More and more of these customers are embracing experiences that effortlessly fit their lifestyle with drive-thru representing 47% of transactions and mobile ordering for in-store pickup delivery or curbside at 26% of transactions. We are leveraging all channels to better serve our customers.

Boosting the customer experience

As the Vaccine Economy takes shape, there are still changes underway around the post-COVID customer experience, said John Culver, Starbucks Group President, International Channel Development and Global Coffee, Tea & Cocoa:

One of the big things to note is that we have returned to pre-pandemic levels in terms of our overall operating efficiencies within our stores…We significantly upgraded our play builder program, which allows us to be more effective in how we deploy our labor. We’ve also made good investments, strong investments in customer service training. If you look at it over the last 18 months or so, since COVID has hit, about 70%, roughly 70% of our partners have been hired in these last 18 months and they’ve been operating in this COVID restricted environment. So we are reinvesting now in the customer service training for our partners, as customers become more mobile and frequent in our stores.

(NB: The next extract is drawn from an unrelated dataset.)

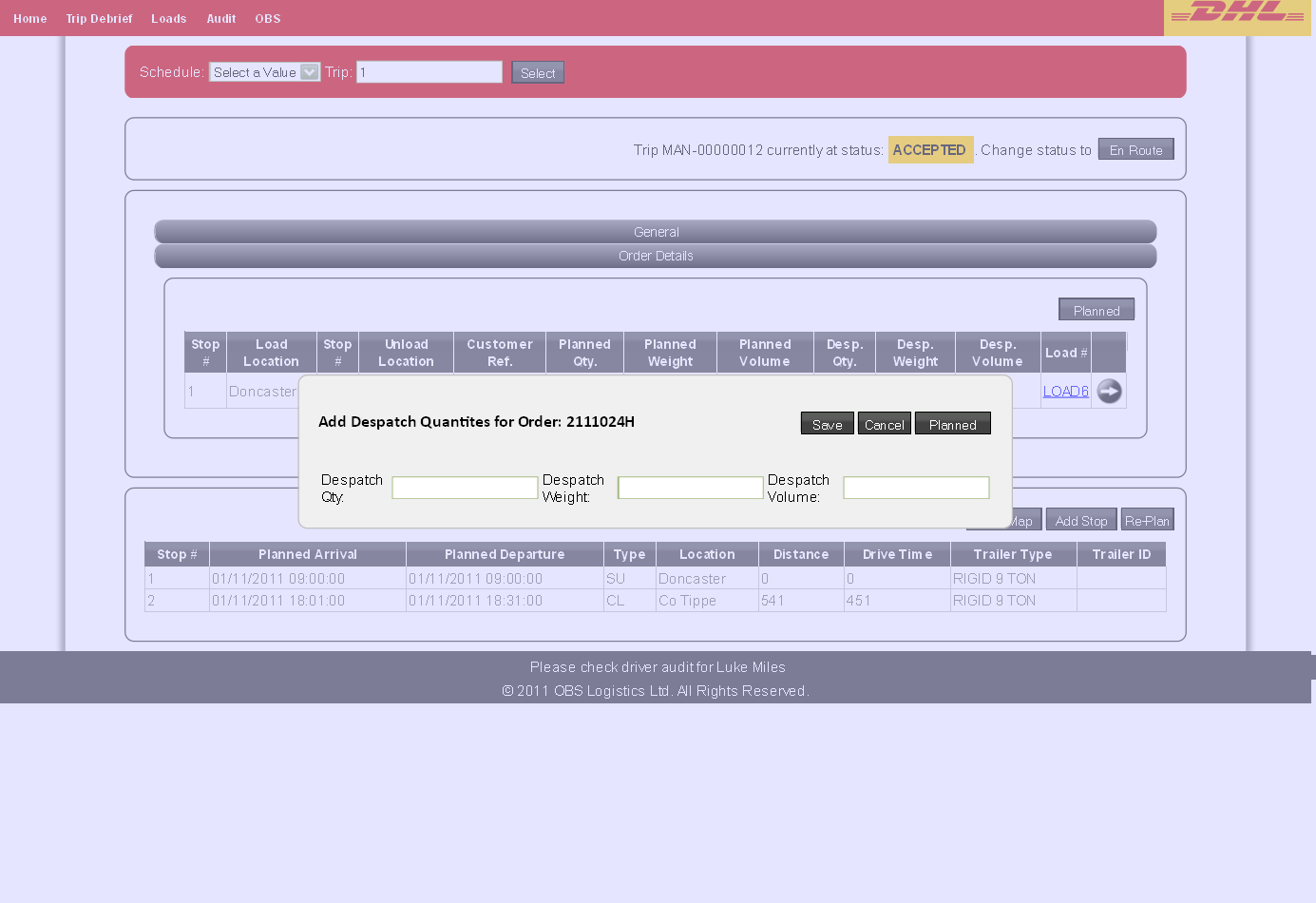Click the Re-Plan button
The width and height of the screenshot is (1316, 903).
(x=1147, y=520)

There’s also new automation kicking in in the shape of automated inventory ordering, he added:

This is a system that we have been testing. We just recently expanded the test. We are now rolling it out at 1,500 stores this past week. It basically removes the inventory task from our store partners and allows them to focus on their customers and the customer experience. And we expect that this will be fully rolled out in all company-operated stores for food and merchandize items by the end of the calendar year.

Finally, while in-store engagement has bounced back, drive-thru is likely to remain an enhanced part of the overall Starbucks experience moving forward, he said:

Focusing on decreasing the out the window times for the drive-thru experience, we introduced new equipment and technology with handheld order points to target to improve the speed of service. We’ve also introduced tech improvements to make the orders more easily managed through consolidation and hand-offs and we are going through and renovating about 150 constrained drive-thru stores to design a new engine, removing pace your cases or repositioning it and really dedicating the POS (Point of Sale) system to that drive-thru location.

And then we are not stopping there. We are continuing to innovate around when is the next evolution of the drive-thru store for our customers. So, lot of great work by the teams, broadly across the operations, store development, supply chain, and the technology team.

My take

I’ll drink to that. A remarkable boost as Starbucks enters its second half century.